Usually, that’s because it doesn’t feel urgent. Everyone on the front lines knows how to do their job, so there’s no need to check in regularly. It only becomes urgent when something goes wrong, like a major production delay or a serious accident.

Many of those problems could be avoided by putting on the workboots and showing up on site. It’s a way of facilitating productive planning sessions. It keeps communication open at all levels of the company. It makes it clear to the workers that the pre-planning sessions aren’t just a formality – they’re something the company takes seriously.

Taking fifteen minutes to do that up front can feel inconvenient, but it will reduce risks, prevent incidents, and save you a whole lot of time and headaches on the back end.

(Learn more in Face-to-Face Safety: The Right Way to Build a Safety Culture)

Get the Front Line Workers Involved

Pre-task planning doesn’t have to involve every single employee, but it should represent all of them.

It might seem convenient to have planning sessions with management and the safety department. But you’ll get a lot more out of them if you get front line workers at the table too.

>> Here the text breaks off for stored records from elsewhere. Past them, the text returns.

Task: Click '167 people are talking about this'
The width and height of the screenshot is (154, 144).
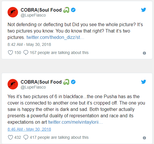Action: click(x=59, y=53)
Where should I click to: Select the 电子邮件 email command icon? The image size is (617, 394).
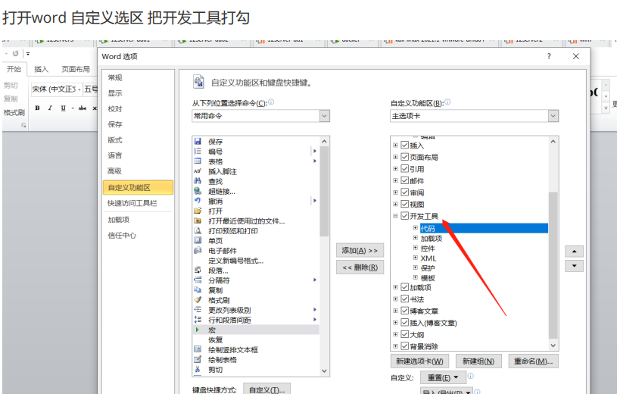point(198,251)
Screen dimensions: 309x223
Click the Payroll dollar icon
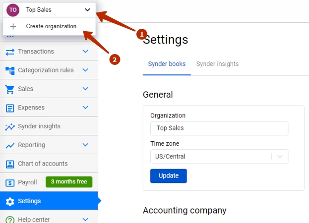(10, 183)
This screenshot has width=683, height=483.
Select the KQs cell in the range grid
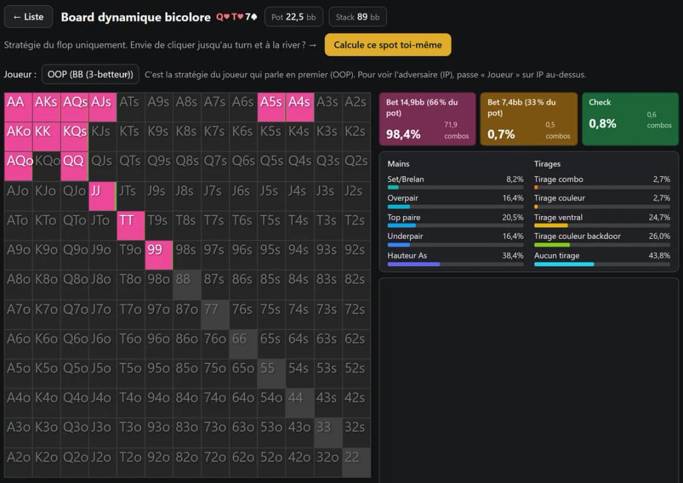tap(75, 137)
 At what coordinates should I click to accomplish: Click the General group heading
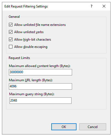[x=14, y=17]
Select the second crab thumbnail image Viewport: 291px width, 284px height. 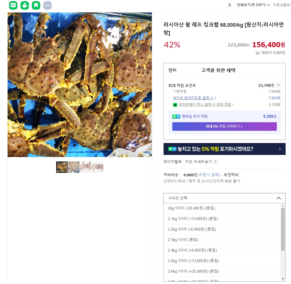pos(74,167)
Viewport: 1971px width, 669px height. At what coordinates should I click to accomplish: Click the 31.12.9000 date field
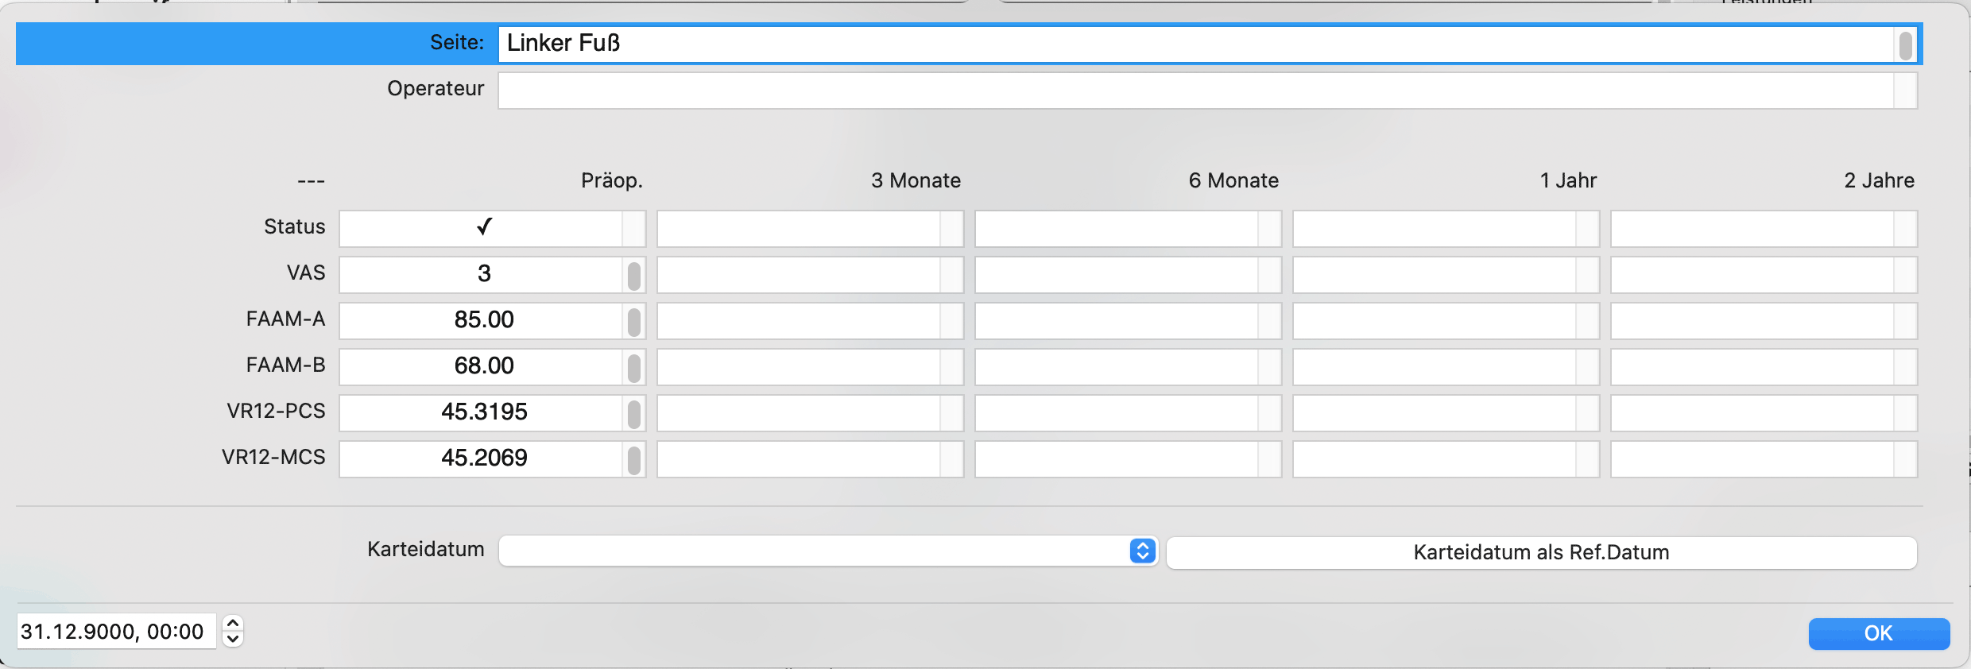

Supervisors and foremen are an obvious choice. But bringing in a rotation of workers will make sure you get a variety of perspectives and input about all aspects of the work.

How to Impress Your Insurance Provider

Let’s get back to those indirect costs.

Pre-task planning reduces risks, which reduces incidents – which in turn, reduces costs. But how can you be sure that it will have a significant impact on your insurance premiums?

For that, we have to first ask what insurance providers are looking for when assessing a company. What, exactly, are they considering when calculating or adjusting your premiums?

Your insurer isn’t looking at your company and projects in a complete vacuum. They’re pricing your policies based on data they have compiled about your industry as a whole and the type of project you’re undertaking.

Basically, they’re aware of what kind of losses will hit a company or project like yours. And they’re looking for any concrete evidence that those losses will be mitigated.

That starts with the policies and procedures you have in place and how well they address the financial risks you’ll be facing.

Then, they want evidence that those policies and procedures are actually put into action – that they’re more than just good intentions. That includes the kind of training you’re providing workers, conducting regular inspections, and – you guessed it – pre-planning sessions.

And again, they want more than intentions. It’s not good enough to have pre-task planning as part of your company’s policies. You need to track and document those sessions so you can provide them with tangible evidence that you’re taking steps to mitigate risks.

Documenting Leading Indicators (Instead of Waiting for Lagging Ones)

If you implement effective planning sessions, you will improve your lagging indicators of safety over time. Incident rates will go down. The severity of accidents might be reduced as well. Your EMRs, RIRs, LTIFRs, and just about every acronym you can think of will start to look more impressive.

Those improved rates will translate to better premiums. But why wait for your lagging indicators to get better when you could start documenting leading indicators now?

Leading indicators of safety are safety measures and initiatives that reduce the likelihood of future incidents.

Unlike RIRs, however, it’s more difficult to provide concrete data on leading indicators.

That’s where tracking software comes in. A safety management software can track and document your observations, pre-planning sessions, meetings, permits, and more – and turn those sessions into data. It puts hard numbers behind those leading indicators.

That data is what gives insurance providers the confidence that your company and your projects are a safe bet. It’s what shows them that your worksites are safe – even before you can gather years of lagging indicators to prove that they are.

That’s how you can take new safety initiatives and turn them into insurance savings – by documenting them, not just their outcomes.

Tracking, documenting, and turning your pre-task planning into hard data will show your insurance providers that you’re taking safety seriously – and that’s a big step in getting the lower premium costs your company deserves.